Exploiting Euclidean Distance Field Properties for Fast and Safe 3D planning with a modified Lazy Theta*

TL;DR

This work introduces FS-Planner, a fast, safe 3D path planner built on a modified Lazy Theta* that leverages Euclidean Distance Fields to compute obstacle-proximity-aware costs. By defining an EDF-based edge cost $c(s_i,s_{i+1})$ that includes an EDF integral term and proving it satisfies the triangle inequality, the method enables efficient parent selection while maintaining safety. A gradient-based neighbour-selection strategy reduces expansions, and an analytic approximation of the EDF integral along segments accelerates cost evaluation. Extensive 3D and real-world experiments show significant reductions in computation time and node exploration, with improved safety and geometric smoothness, and the approach is applicable as a drop-in cost term for other planners. The results suggest EDF-informed planning can deliver real-time, robust performance in complex 3D environments, broadening the utility of EDFs in practical robotics planning.

Abstract

This paper presents the FS-Planner, a fast graph-search planner based on a modified Lazy Theta* algorithm that exploits the analytical properties of Euclidean Distance Fields (EDFs). We introduce a new cost function that integrates an EDF-based term proven to satisfy the triangle inequality, enabling efficient parent selection and reducing computation time while generating safe paths with smaller heading variations.

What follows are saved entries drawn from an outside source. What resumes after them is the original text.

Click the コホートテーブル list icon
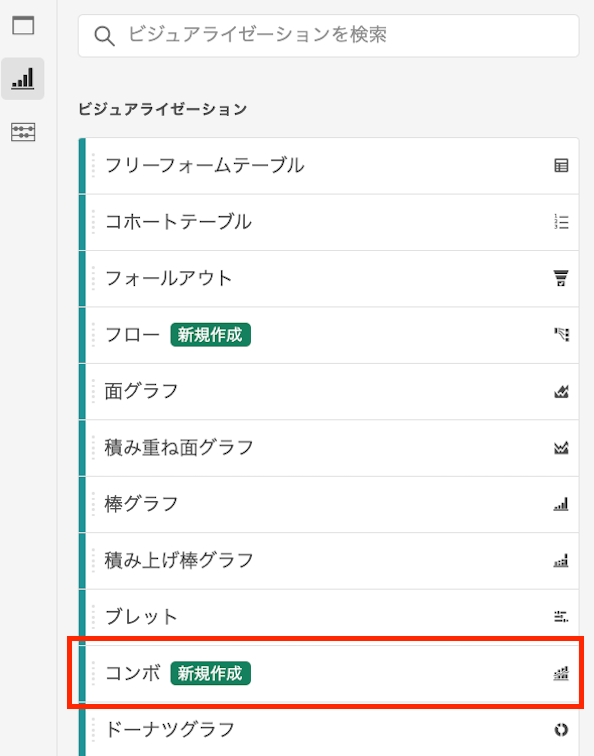This screenshot has height=756, width=594. 561,222

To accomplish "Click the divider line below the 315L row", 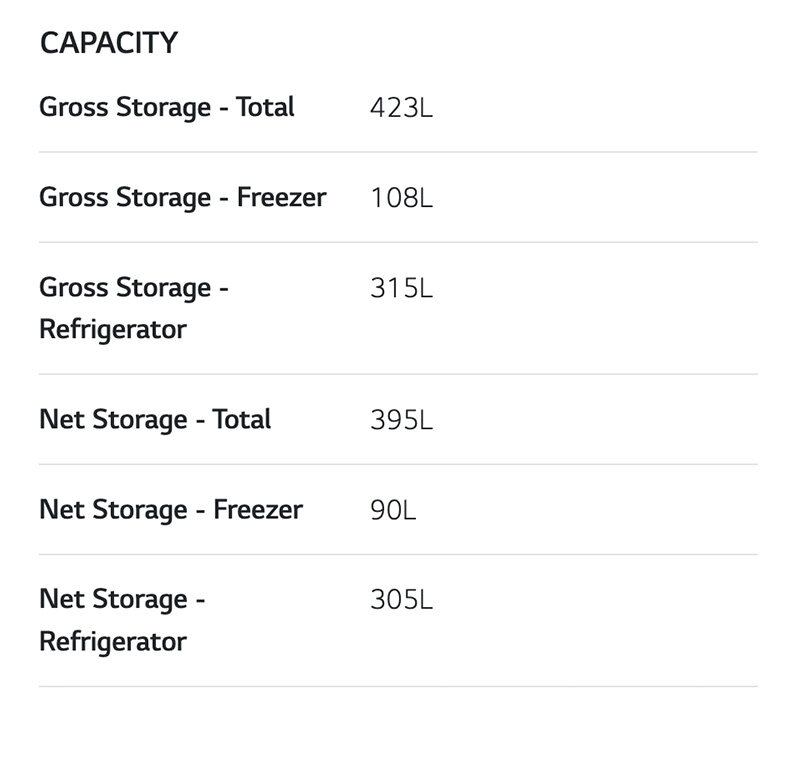I will (x=398, y=374).
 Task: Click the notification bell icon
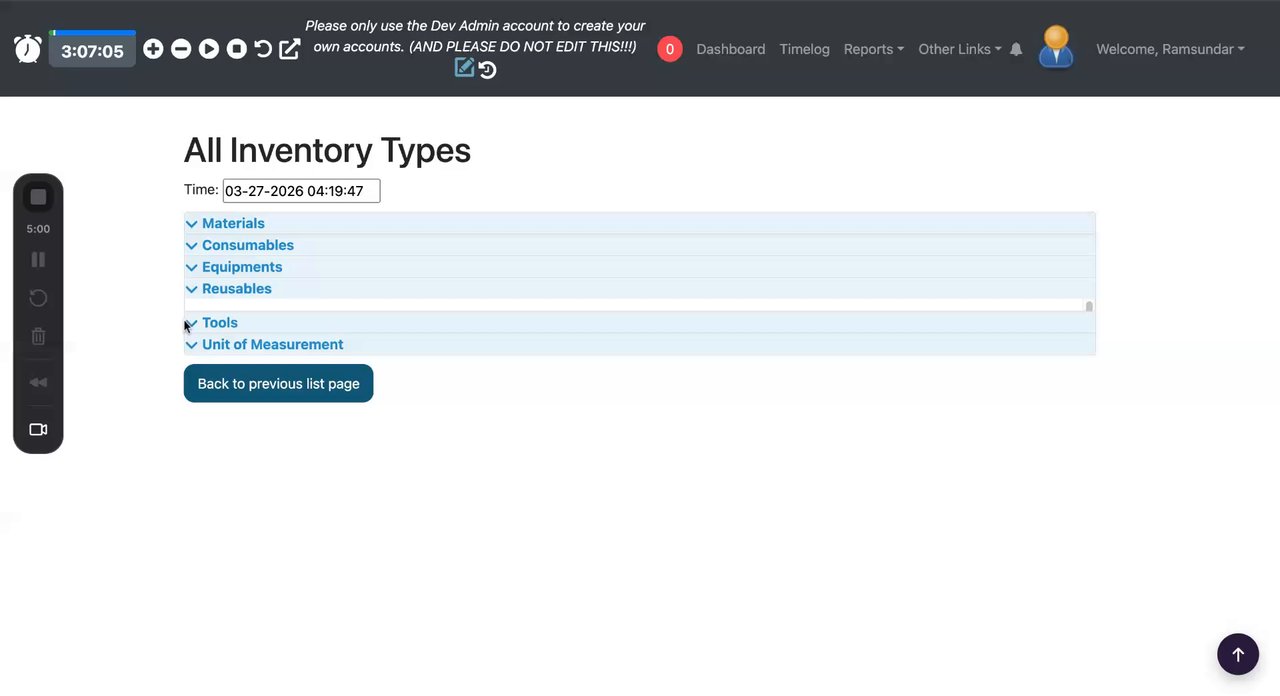[1016, 49]
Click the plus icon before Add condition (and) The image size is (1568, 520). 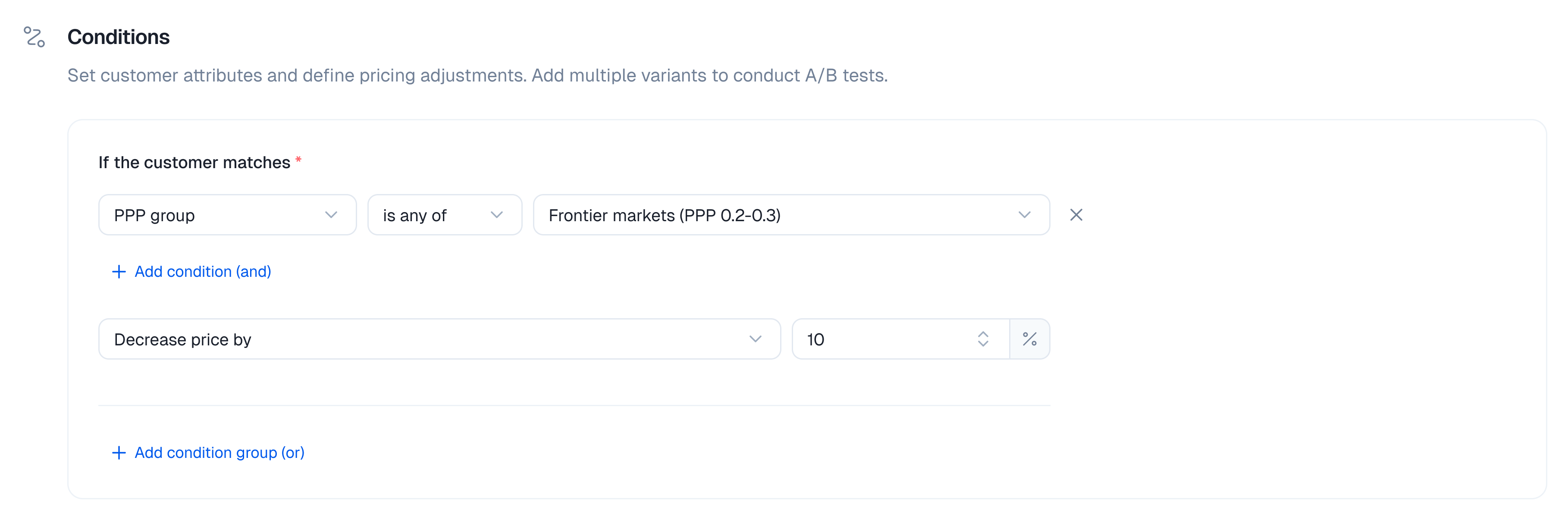coord(119,272)
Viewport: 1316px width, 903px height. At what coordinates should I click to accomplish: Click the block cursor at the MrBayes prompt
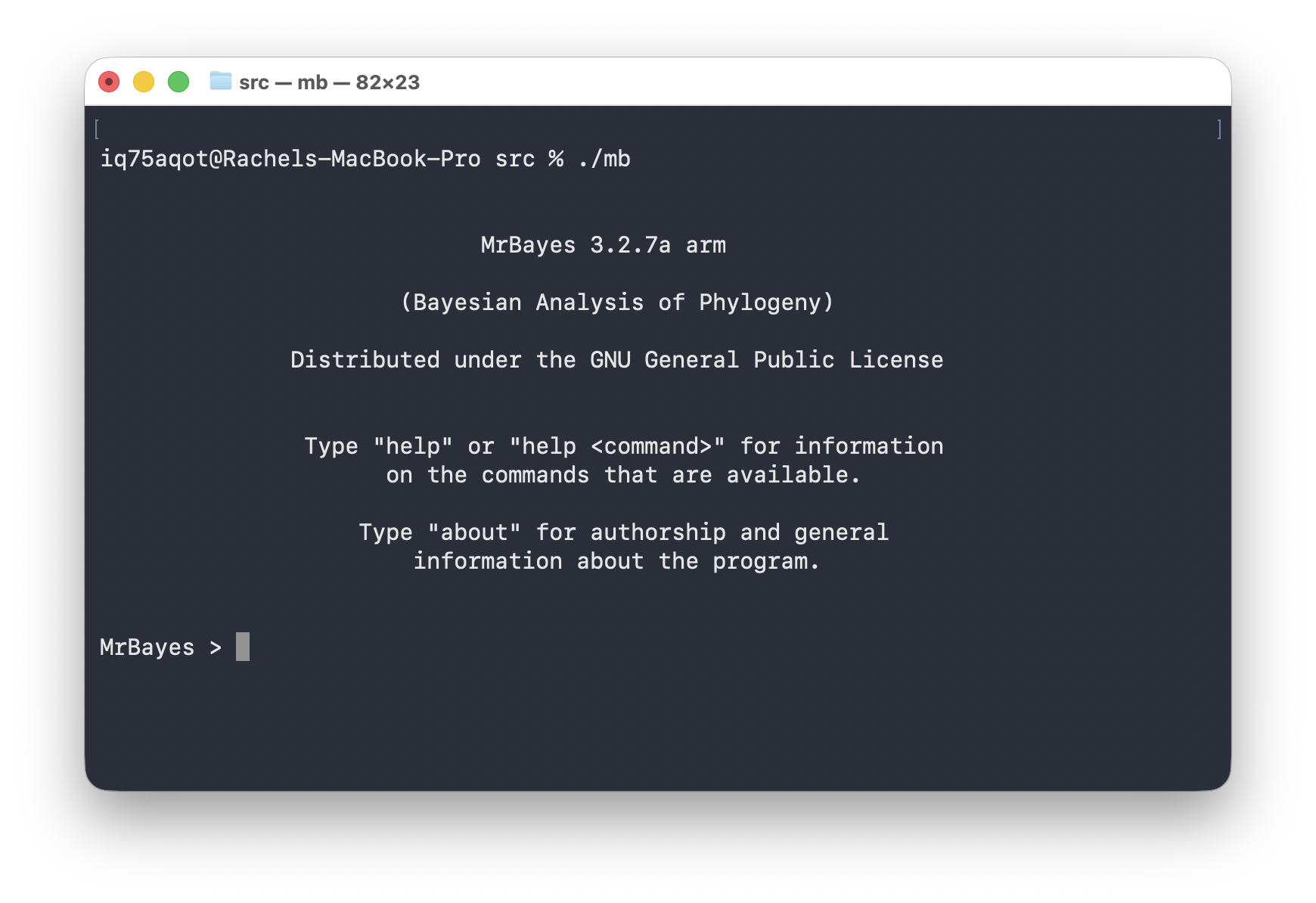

We also derive an analytic approximation of the EDF integral along a segment and analyze the influence of the line-of-sight limit on the approximation error, motivating the use of a bounded visibility range. Furthermore, we propose a gradient-based neighbour-selection mechanism that decreases the number of explored nodes and improves computational performance without degrading safety or path quality. The FS-Planner produces safe paths with small heading changes without requiring the use of post-processing methods. Extensive experiments and comparisons in challenging 3D indoor simulation environments, complemented by tests in real-world outdoor environments, are used to evaluate and validate the FS-Planner. The results show consistent improvements in computation time, exploration efficiency, safety, and smoothness in a geometric sense compared with baseline heuristic planners, while maintaining sub-optimality within acceptable bounds. Finally, the proposed EDF-based cost formulation is orthogonal to the underlying search method and can be incorporated into other planning paradigms.

Figures (14)

• Figure 1: Paths computed by original A* algorithm in black, and computed by A*+M1 from iros2022_edf in purple considering distance to obstacles represented as EDF: 2D (left) and 3D (right). Both paths show how the distance to obstacles influences on the computed path by A*+M1.
• Figure 2: Computation of EDF integration for segments of length $L$ with a convex obstacle. The isocurves of the distance to obstacle are shown in blue.
• Figure 3: Computation of $g(s_n)$, $s_n$ is a neighbour node, through the parent node, $s_p$, and the current node, $s_c$, considering the distances between nodes and the EDF cost of each node. $L$ is the line of sight or distance between $s_p$ and $s_n$, $d$ is the distance between $s_c$ and $s_n$, and $a$ is the resolution of the grid or distance between $s_c$ and $s_n$. Note that distance can be $a$ or $\sqrt(2) \cdot a$
• Figure 4: Visibility-neighbour selection process. (a) The neighbour with the minimum value of $EDF'(s')$ is identified ($s_{edf}$) by the ComputeMinDerivEDF function, indicated by the two red arrows, together with the direction to the goal $s_goal$ (blue arrow). These two vectors are combined by the ComputeVector function to obtain the unit direction vector $\hat{u}$ (black arrow). (b) Once the best candidate neighbour (dark gray cell) is selected, the ChooseNeighbours function generates the reduced set of visibility neighbours; in this example, nine neighbours are selected (blue cells).
• Figure 5: Selection of neighbours in 2D. The current node, $S$, is in the coordinates' center, $O_1$ and $O_2$ are the obstacles, and $G$ the goal. The grid in the centre shows the eight neighbours of the current node. As an analogy with the Sun–Earth–Moon system, in each case $S$ can be viewed as the Sun, $O_1$ and $O_2$ as the Earth, and $G$ as the Moon. Thus, points $O_1$ and $O_2$ rotate around $S$ like the Earth around the Sun, while G rotate around O1 and O2 in each case, respectively, like the Moon around the Earth. First case (a): $G$ rotates with a small radius around $O_1$ (dotted line in red). Second case (b): $G$ rotates around $O_2$ (dotted line in blue) with a large radius. The difference between both setups is that in the second one the current node might fall between $G$ and $O_2$.